By Robbie Lawther, 26 May 22

But compensation payouts expected to be greater than last year

The Financial Services Compensation Scheme (FSCS) has revised its levy for the 2022/23 financial year.

It has reduced the levy to £625m ($785m, €735m) after it published an early forecast of £900m in November 2021.

The UK lifeboat scheme said that the forecast levy figure has reduced due to:

  • A surplus from the 2021/22 levy has been carried over into 2022/23 which has reduced the amount of money FSCS needs to raise from firms to cover the costs of compensation;
  • The uncertain and rapidly changing economic situation continues to pose a challenge when it comes to forecasting when failures will occur, and when compensation costs will materialise as a result;
  • An overall decrease to the compensation forecast for 2022/23 of £162m, which includes a £65m reduction in the life distribution and investment intermediation (LDII) class and a £99m reduction in the investment provision class; and
  • A retail pool contribution will not be required in 2022/23 as the FSCS no longer expects the LDII class to breach its annual levy limit and need additional funding.
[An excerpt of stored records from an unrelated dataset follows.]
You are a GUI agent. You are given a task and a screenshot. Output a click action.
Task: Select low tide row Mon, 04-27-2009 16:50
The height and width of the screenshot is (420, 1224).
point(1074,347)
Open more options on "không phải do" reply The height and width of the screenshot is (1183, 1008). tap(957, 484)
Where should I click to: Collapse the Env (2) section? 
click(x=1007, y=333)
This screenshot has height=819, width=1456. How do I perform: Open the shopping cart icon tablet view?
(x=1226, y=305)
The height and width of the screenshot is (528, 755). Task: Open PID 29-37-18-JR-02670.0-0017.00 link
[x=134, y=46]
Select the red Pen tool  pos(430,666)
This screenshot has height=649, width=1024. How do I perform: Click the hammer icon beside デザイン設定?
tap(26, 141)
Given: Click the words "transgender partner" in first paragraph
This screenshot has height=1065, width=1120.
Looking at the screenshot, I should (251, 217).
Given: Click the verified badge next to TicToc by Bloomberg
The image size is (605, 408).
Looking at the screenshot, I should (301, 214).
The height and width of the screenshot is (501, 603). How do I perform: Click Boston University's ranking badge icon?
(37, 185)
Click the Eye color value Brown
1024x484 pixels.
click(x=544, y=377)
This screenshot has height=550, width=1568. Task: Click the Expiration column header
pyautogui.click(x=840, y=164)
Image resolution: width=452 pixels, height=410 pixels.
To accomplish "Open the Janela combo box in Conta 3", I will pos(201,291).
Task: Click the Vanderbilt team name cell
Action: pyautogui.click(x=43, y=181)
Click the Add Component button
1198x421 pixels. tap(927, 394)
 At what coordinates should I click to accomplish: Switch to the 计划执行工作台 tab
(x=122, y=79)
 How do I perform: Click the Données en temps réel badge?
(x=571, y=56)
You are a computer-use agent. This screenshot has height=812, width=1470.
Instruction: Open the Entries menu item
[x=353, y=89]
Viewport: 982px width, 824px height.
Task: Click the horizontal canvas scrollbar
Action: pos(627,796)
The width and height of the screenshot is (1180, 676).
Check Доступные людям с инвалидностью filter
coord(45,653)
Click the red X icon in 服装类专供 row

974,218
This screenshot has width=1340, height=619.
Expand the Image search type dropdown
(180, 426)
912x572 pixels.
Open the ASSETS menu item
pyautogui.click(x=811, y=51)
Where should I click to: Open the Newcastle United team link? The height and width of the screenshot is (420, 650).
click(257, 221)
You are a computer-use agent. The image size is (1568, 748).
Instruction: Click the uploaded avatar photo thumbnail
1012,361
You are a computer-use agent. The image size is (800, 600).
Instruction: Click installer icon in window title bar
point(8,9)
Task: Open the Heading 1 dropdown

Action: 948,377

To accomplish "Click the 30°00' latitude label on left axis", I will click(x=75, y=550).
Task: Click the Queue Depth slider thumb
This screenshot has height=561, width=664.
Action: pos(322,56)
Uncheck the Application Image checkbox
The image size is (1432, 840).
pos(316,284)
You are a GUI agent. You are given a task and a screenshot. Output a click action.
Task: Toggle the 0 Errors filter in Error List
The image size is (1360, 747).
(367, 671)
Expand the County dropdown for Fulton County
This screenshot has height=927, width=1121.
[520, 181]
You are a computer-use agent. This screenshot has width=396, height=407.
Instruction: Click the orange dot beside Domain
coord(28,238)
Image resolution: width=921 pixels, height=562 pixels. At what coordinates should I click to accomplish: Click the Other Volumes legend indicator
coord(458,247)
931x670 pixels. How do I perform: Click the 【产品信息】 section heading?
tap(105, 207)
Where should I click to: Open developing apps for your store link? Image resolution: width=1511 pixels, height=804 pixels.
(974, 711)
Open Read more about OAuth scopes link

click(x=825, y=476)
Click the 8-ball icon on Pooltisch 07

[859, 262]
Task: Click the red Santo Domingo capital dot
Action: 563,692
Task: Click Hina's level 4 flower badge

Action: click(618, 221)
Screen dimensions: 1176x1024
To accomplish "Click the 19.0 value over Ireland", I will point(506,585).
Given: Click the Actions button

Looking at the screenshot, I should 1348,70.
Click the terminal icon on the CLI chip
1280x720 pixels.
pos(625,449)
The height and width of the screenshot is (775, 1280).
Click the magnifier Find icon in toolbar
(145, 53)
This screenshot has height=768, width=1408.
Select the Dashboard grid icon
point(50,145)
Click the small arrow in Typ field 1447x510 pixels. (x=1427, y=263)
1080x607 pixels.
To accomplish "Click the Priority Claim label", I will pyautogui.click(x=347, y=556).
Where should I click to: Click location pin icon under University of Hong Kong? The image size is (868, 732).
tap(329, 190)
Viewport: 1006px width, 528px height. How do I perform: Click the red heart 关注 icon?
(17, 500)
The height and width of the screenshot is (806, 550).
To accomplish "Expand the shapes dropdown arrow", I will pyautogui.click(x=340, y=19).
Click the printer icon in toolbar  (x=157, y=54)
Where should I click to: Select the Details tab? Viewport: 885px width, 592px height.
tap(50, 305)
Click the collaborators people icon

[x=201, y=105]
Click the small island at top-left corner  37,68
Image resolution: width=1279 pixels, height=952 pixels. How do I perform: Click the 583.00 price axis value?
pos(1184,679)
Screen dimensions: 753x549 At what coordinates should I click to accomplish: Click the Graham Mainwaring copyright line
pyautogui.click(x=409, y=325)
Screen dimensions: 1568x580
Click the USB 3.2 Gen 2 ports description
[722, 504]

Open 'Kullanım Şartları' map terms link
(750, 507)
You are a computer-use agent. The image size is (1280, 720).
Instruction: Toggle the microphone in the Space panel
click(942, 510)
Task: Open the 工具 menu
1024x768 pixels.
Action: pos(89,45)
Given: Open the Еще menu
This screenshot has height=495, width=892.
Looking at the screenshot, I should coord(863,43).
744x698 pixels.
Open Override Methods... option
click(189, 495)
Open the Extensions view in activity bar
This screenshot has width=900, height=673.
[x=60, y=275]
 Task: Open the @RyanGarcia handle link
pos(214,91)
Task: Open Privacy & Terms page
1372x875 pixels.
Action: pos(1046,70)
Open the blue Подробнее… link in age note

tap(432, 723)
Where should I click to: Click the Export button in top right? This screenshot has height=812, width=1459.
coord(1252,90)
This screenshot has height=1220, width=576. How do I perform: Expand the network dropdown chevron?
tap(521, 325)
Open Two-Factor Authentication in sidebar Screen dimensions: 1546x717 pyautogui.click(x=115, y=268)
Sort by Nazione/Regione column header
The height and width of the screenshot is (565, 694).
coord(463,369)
Although the levy has reduced, the FSCS expects to pay its customers more compensation in 2022/23 than it did in the previous year totalling £698m.

Adviser levy

The 2022/23 levy payable by firms in the LDII class, which includes financial advisers, is £213m.

This is £27m lower than November’s forecast levy and the total levy paid by this class in 2021/22.

The main reason for the reduction is lower compensation costs. This is because the FSCS received fewer claims than expected related to complex pension advice and more claims related to self-invested personal pension (Sipp) advice.

Sipp advice claims tend to have lower average compensation pay-outs than the more complex claims related to pension advice.

‘Trusted compensation service’

Caroline Rainbird, chief executive of FSCS, said: “The levy enables FSCS to continue to provide a trusted compensation service that helps build confidence in the industry, particularly during heightened economic volatility.

“While the headline levy number has decreased since our initial forecast in November, the total amount of compensation we expect to pay is greater than last year. Longer-term data suggests that the amount of compensation we pay to customers will continue to increase.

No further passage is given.